The problem of police officers not getting help when they needed it most has resulted in some of them often absconding from work and some committing suicide, deputy Minister for police Makhotso Sotyu said yesterday.

Sotyu was speaking at the renamed Independent Police Investigative Directorate (IPID) investigators conference in Bloemfontein.

The IPID, formerly known as the Independent Complaints Directorate (ICD), is tasked with the investigation of complaints against members of the police.

Sotyu said her department had also realised that it was young and junior officers who kill themselves and their partners using their service firearms.

She said some of the male officers who complained about domestic abuse at home were in some instances not taken seriously when they sought help, and end up killing themselves and their partners.

"You will find that in a police station with 50 officers, and only 15 turn up for work. The rest would say they are ill even if they are not. The working conditions, such as in an area with a high level of crime, affected them because some would find that they do not have transport to go to work and therefore feel unsafe when using public transport.

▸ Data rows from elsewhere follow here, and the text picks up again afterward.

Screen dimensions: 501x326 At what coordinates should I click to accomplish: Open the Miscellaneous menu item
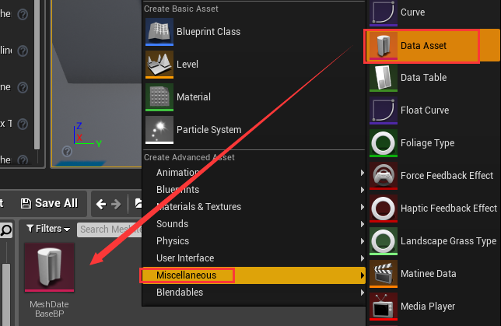(x=187, y=275)
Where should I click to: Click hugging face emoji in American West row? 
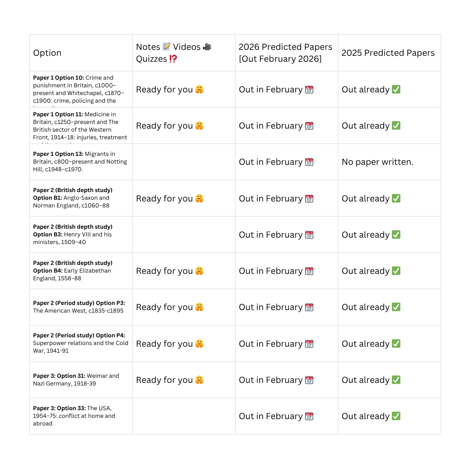[199, 307]
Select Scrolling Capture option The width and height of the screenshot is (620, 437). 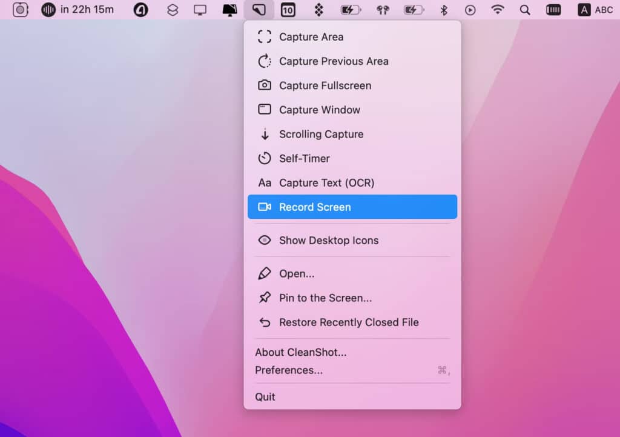tap(321, 135)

The officers are human beings too," she said. Sotyu said systems were in place within the police force to help the officers. "There is help, maybe it might not be enough but it is a matter of programmes and where they are available.

For instance, an officer working in QwaQwa would find that programmes to help him are available in Bloemfontein, which is far from him," she said.

She said the ICD had not been independent and was regulated by the SAPS, which relied too heavily on it.

Sotyu said: "The police would also decide which cases were to be investigated, so there was no independence there. Even provincial heads were not independent and would not know what was going on within their own offices.

There is an outcry against police misconduct and cases like that of Andries Tatane, the Ficksburg service protester who was allegedly killed by officers, come to mind."

Francoise Beukman, the executive director of IPID, said the organisation was dealing with many varying cases, but that the rate of death in police custody had fallen.

"The IPID will now be an independent investigative body that investigates without fear or favour. Personnel who compromise the investigations do not have a future within the IDIP," Beukman said.